May 27, 2005

A street full of buildings, flat and mostly brown.

Jacob and I both woke up this morning feeling sure that we'd had strange dreams, but unable to remember what they were. This isn't the first time that's happened to me lately, and I was just about to laud the existence of the perfect phrase to describe the feeling when I discovered that I have no such phrase after all.

I was going to say "fugue", which is a word that I fuzzily remember hearing defined as, essentially, a chase. A fugue state, then, would have been a sense of pursuing something. It's elegant and evocative.

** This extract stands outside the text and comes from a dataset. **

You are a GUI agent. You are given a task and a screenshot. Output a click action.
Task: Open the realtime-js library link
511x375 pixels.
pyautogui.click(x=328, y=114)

I took the definition on faith and liked it instantly. Just before using it in this entry, I went to check it and discovered that that isn't it at all. That is not the fugue state of which I speak, and my vocabulary doesn't include a good substitute.

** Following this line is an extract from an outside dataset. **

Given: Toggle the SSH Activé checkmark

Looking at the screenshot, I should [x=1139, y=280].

This, then, is what we have. I had dreams last night in which I vaguely remember grasping for something and not quite getting it. I woke up grasping to remember what I was dreaming about and couldn't quite get it. Now I'm grasping, and failing, to describe grasping, and failing, to remember grasping and failing.

Notice to Jacob: I have a feeling this is one of those days where you'll come home and find me eating breakfast in the hope that things will make more sense if I start over.

Posted by dianna at May 27, 2005 11:17 AM
Comments

in my dream last night, pretty much everyone i know made a fleeting appearance, but the only scene that i actually remembered this morning was kristen sitting cross-legged on the ground eating a candy bar. she looked up at me and it was like a fish eye lens downward on her face so it was really big and sort of creepy looking, and she said, "every girl wants a lollipop." and she looked at her candy bar in disgust and threw it at me. so i tried to fend it off and that's when i woke up with my arms flailing around in the air.

Posted by: michele at May 27, 2005 11:25 AM

wow. that sounds like the kind of dream tv writers invent when they are trying to be surrealistic and meaningful, but in a way that tv audiences will be able to grasp.

Posted by: didofoot at May 27, 2005 12:36 PM

("i've made a little space for the cheese.")

Posted by: didofoot at May 27, 2005 12:36 PM

"here, here on my hat. would you like some cheese?"

Posted by: michele at May 27, 2005 12:41 PM

Aren't biscuits with fake-sausage gravy breakfasty enough? It's fake-breakfast-sausage, after all!

Posted by: Jacob at May 27, 2005 01:30 PM

Ooooh, it is. Also, once the biscuits are split in half and covered in gravy, they will be flat and mostly brown like the buildings in my dream. I think this will be the thing that ties the events of my day together and makes them delicious.

Posted by: Dianna at May 27, 2005 01:40 PM

Fugue in French can mean flight (as in fleeing), so I also always associate it with pursuit.

Posted by: Katia at May 27, 2005 02:37 PM

Aha! I feel vindicated by this knowledge. Do you know if the musical term comes from the French?

Posted by: Dianna at May 27, 2005 02:41 PM

The OED says "fugue" is related to French and Italian words - they all relate to the Latin for "to flee". The psychiatric use of "fugue" seems to have more in common with the original Latin than the musical term does, since the musical use seems to primarily concern counterpoint.

The psychiatric term is for a flight from one's own identity, usually to some other desired locality, and it has to do with a dissociative reaction to an emotional state. However, the OED also adds, "On recovery, memory of events during the fugue state is totally repressed but may become conscious under hypnosis or psycho-analysis. A fugue may also be part of an epileptic or hysterical seizure." So I don't think you were horribly misguided there in your word choice.

Posted by: sean at May 27, 2005 06:07 PM

Apparently it does.

Posted by: Katia at May 27, 2005 10:42 PM


Lost Highway was about fugue states. Maybe they were not dreams, but vague remembrances and impressions of experiences from your alternate identities?

Posted by: Rick Billeci at May 28, 2005 12:46 PM

Too bad dreams don't actually mean anything.